You’re likely to be given folic acid tablets to take on a different day of the week to reduce the side effects of methotrexate. Your doctor will tell you when to take folic acid. Generally, you should avoid taking it on the same day as methotrexate, because it can affect how well it works.
Tips to reduce your risk of infection
- Try to avoid close contact with people you know have an infection.
- Wash your hands regularly and carry around a small bottle of antibacterial hand gel.
- Keep your mouth clean by brushing your teeth regularly.
- Stop smoking if you’re a smoker.
- Make sure your food is stored and prepared properly.
- Try to keep your house clean and hygienic, especially the kitchen, bathrooms and toilets.
Taking other medicines
Methotrexate can sometimes be given along with other drugs to treat your condition. You can usually carry on taking a non-steroidal anti-inflammatory drug (NSAID), such as ibuprofen, or painkillers like paracetamol if needed, unless your doctor advises otherwise.
Check with your doctor before taking any new drugs, and remember to mention you’re on methotrexate if you’re treated by anyone other than your usual doctor or nurse specialist.
Some drugs can affect methotrexate and could affect how it works, including:
- over-the-counter preparations or herbal remedies – you shouldn’t start taking these without discussing it first with your healthcare team
- antibiotics such as trimethoprim and Septrin – these drugs should not be taken with methotrexate. If you have an infection that requires antibiotics, you should speak to a healthcare professional about stopping your methotrexate until you are better
- theophylline, which is a drug for asthma - this can affect the levels of methotrexate in your blood and vice versa. Discuss this with your healthcare team if you’re taking theophylline.
Depending on the dose of methotrexate and what other drugs you’re taking, you may need to avoid live vaccines, such as yellow fever, while taking it. Your GP will be able to discuss the risks and benefits of vaccinations with you.
The pneumonia vaccine and yearly flu vaccines are not live vaccines and don’t affect methotrexate, so it’s recommended that you have these.
If you’re offered a shingles vaccination you should speak to your rheumatology team before having it, as even though this is a live vaccine, you might still be able to have it if you’re on a low dose of methotrexate.
Having an operation
If you’re due to have surgery, you might need to stop taking methotrexate or other drugs beforehand. You should speak to your doctor about this first.
Alcohol and methotrexate can both affect your liver, so it’s important you don’t drink more alcohol than the government’s recommended limits.
The government guidelines say both men and women should have no more than 14 units of alcohol a week, and that you should spread these through the week rather than having them all in one go.
You can find out more about units of alcohol at drinkaware.
Some rheumatologists may suggest stricter limits. If you’re concerned, discuss your alcohol intake with your healthcare team.
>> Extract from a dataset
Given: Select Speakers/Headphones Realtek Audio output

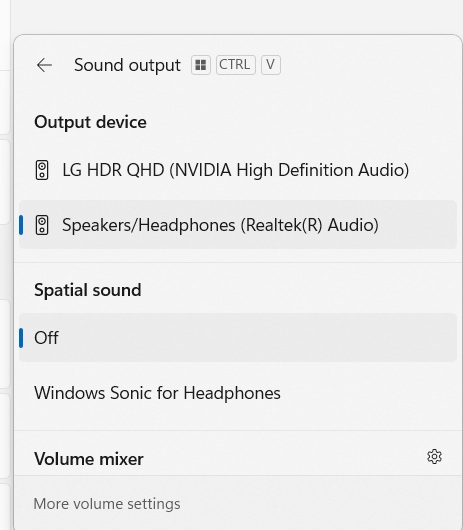Looking at the screenshot, I should click(238, 225).
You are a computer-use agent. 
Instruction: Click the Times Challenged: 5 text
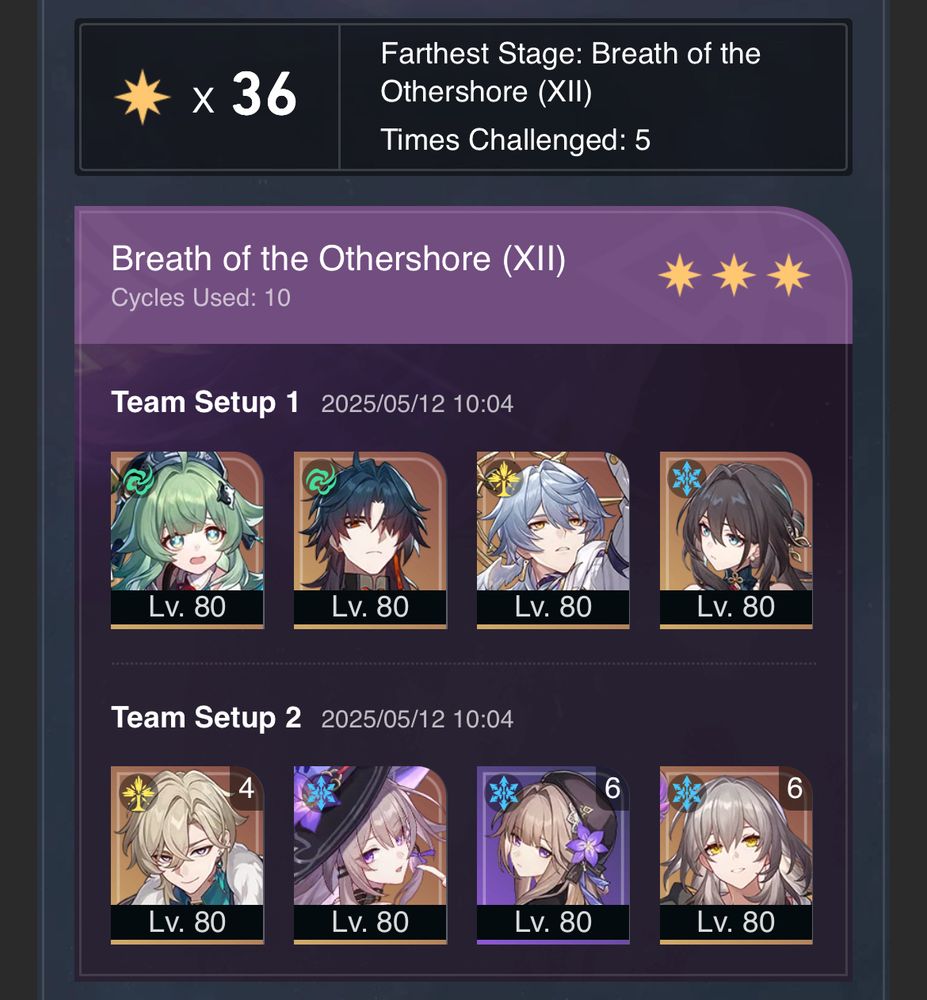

Fertility, pregnancy and breastfeeding
You shouldn’t take methotrexate if you’re pregnant or trying for a baby, as it can affect how an unborn baby develops. Speak to your healthcare team about this if you’re planning a family.
Women using this drug should use contraception or encourage their partner to do so, and should carry on using contraception for three months after stopping methotrexate. Talk to your doctor as soon as possible if you’re planning to start a family. If you become pregnant while taking methotrexate, you should stop taking it and see your doctor as soon as possible.
Previously it was recommended that men stop methotrexate three months before trying for a baby, but research has now been done that suggests that they may not need to. You should still talk to your healthcare team for advice about trying for a family.
You shouldn’t breastfeed if you’re on methotrexate, as the drug could pass into breast milk, and we yet don’t know what effects this could have on a baby.
This leaflet is a guide to methotrexate, its benefits and potential side effects. If there’s anything else you’d like to know about this drug, just ask the healthcare professionals in charge of your care.